C'est un honneur pour moi de vous aimer et de vous prier, même sans profit.

 

I

 

Désormais de chanter je ne devrais pas avoir envie,

Car plus je chante

Et pis il en va de mon amour,

Puisque plaintes et pleurs

Font en moi leur séjour ;

Car en un mauvais service

J'ai engagé mon cœur et moi-même.

Et si à bref délai II ne me retient près de lui.

J'ai fait trop longue attente.

 

II

 

Ah ! bel ami, du moins qu'un bel accueil

Me soit fait par vous avant

Que je meure de douleur,

Car les amoureux

Vous tiennent pour farouche

Voyant qu'aucune joie ne m'advient

De vous, et pourtant je ne me lasse pas

D'aimer avec bonne foi,

En tous temps, sans cœur volage.

 

III

 

Mais jamais envers vous je n'aurai cœur vil

Ni plein de fourberie,

Bien qu'en échange je vous trouve pire à mon égard, Car je tiens à grand honneur

Pour moi cette conduite, au fond de mon cœur.
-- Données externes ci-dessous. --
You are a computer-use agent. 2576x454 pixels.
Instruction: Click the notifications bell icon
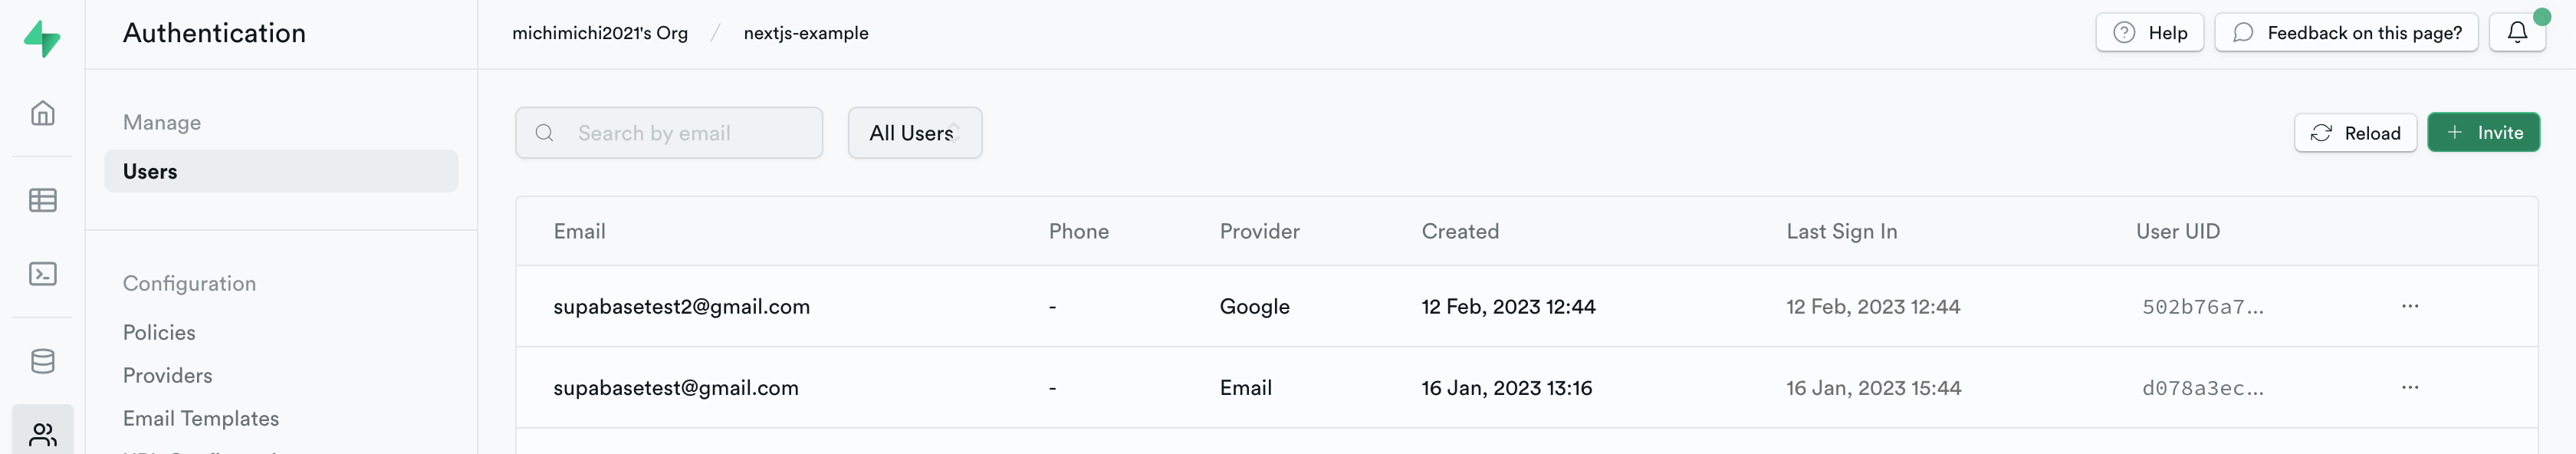2516,32
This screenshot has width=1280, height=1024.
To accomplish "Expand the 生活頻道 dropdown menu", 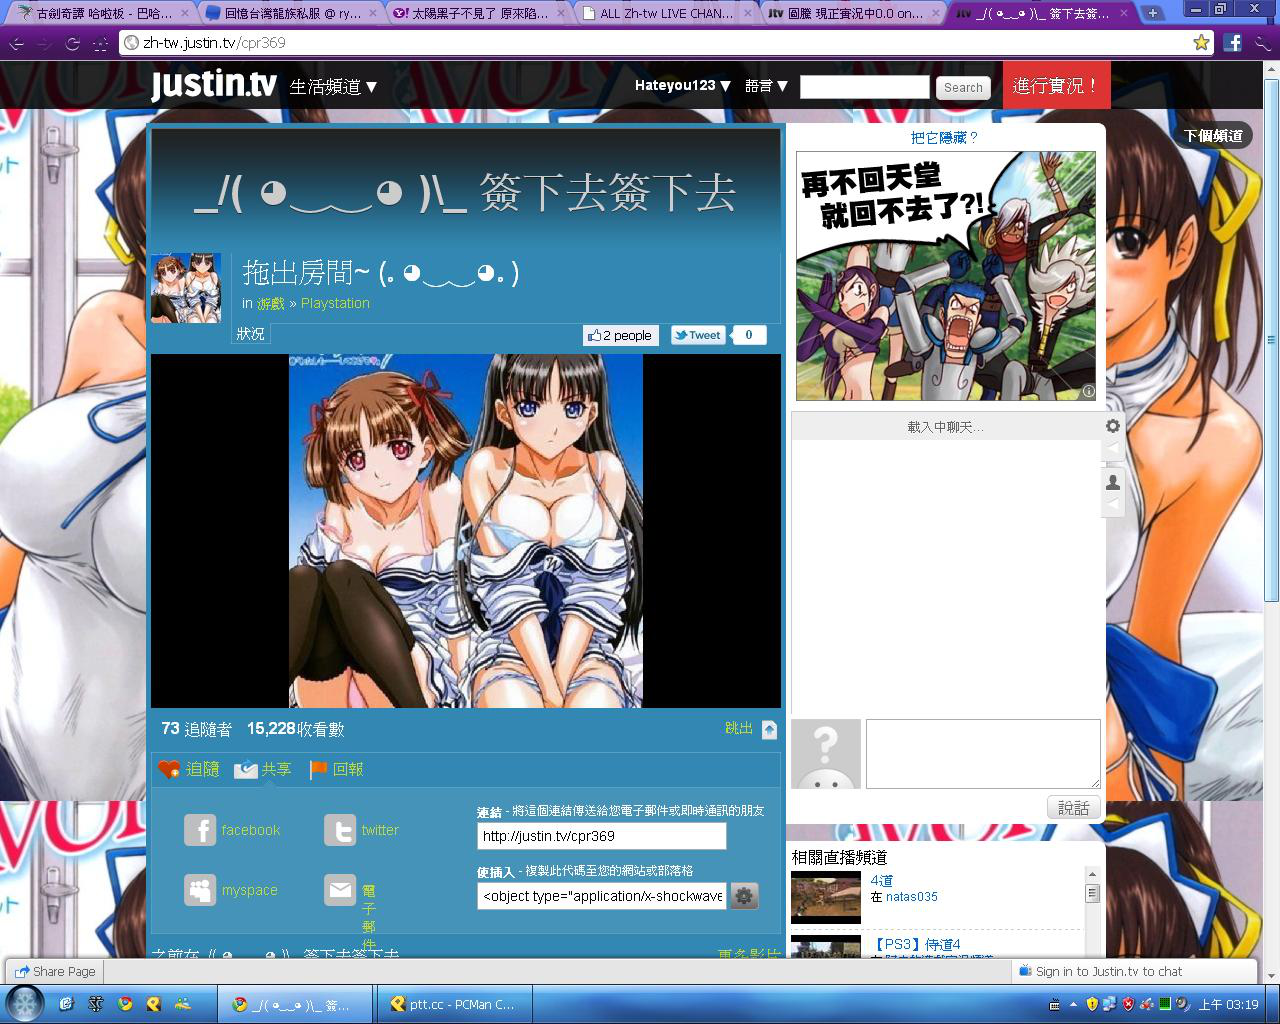I will point(333,87).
Au contraire je suis pensive, quand il me souvient

Du riche mérite qui vous protège,

Et je sais bien qu'il vous convient

Une dame de plus haut parage.

 

IV

 

Depuis que je vous ai vu, j'ai été à vos ordres,

Et jamais néanmoins,

Ami, je ne vous en trouvai meilleur pour moi;

Car ni suppliant

Ne m'a été envoyé par vous ni messager

Disant que vous tourniez le frein vers moi,

Ami, et que pour moi vous fassiez rien.

Puisque la joie ne me soutient pas,

Peu s'en faut que de douleur je n'enrage.

 

V

 

Si je devais en avoir profit, je vous rappellerais bien, en chantant,

Que je possédai votre gant

Que je dérobai avec grande frayeur;

Puis j'eus peur

Que vous en subissiez dommage

Auprès de celle qui vous captive,

Ami : c'est pourquoi tout de suite

Je vous le rendis, car je crois bien

Que je n'ai point de pouvoir sur lui.

 

IV

 

Pour les cavaliers, je reconnais qu'ils en usent à leur détriment, (i)

 

(i) Littéralement : ils y font leur dommage.

 

Parce que présentement ils prient

Les dames plus qu'elles ne les prient, eux,

Car elles n'ont en cela ni autre puissance

Qu'eux, ni seigneurie.

Et puisqu'une dame se résout

A aimer, elle doit bien prier

Un cavalier, si en lui elle voit

Prouesse et vasselage (1).

 

(1) Ensemble des qualités d'un bon « vassal », d'un chevalier.

 

VII

 

Dame << Il n'y a mieux >> (2), toujours,

J'aime un objet dont me vient la souffrance,

Car celui qui maintient la Valeur

A envers moi un cœur volage.

 

(2) Pseudonyme de la dame amie de Castelloza.

 

VIII

 

<< Beau Nom >>(3), point je ne me décourage

De vous aimer toujours,

Car je vis avec bonne foi.

Bonté et cœur constant.

 

(3) Pseudonyme de l'ami de Castelloza.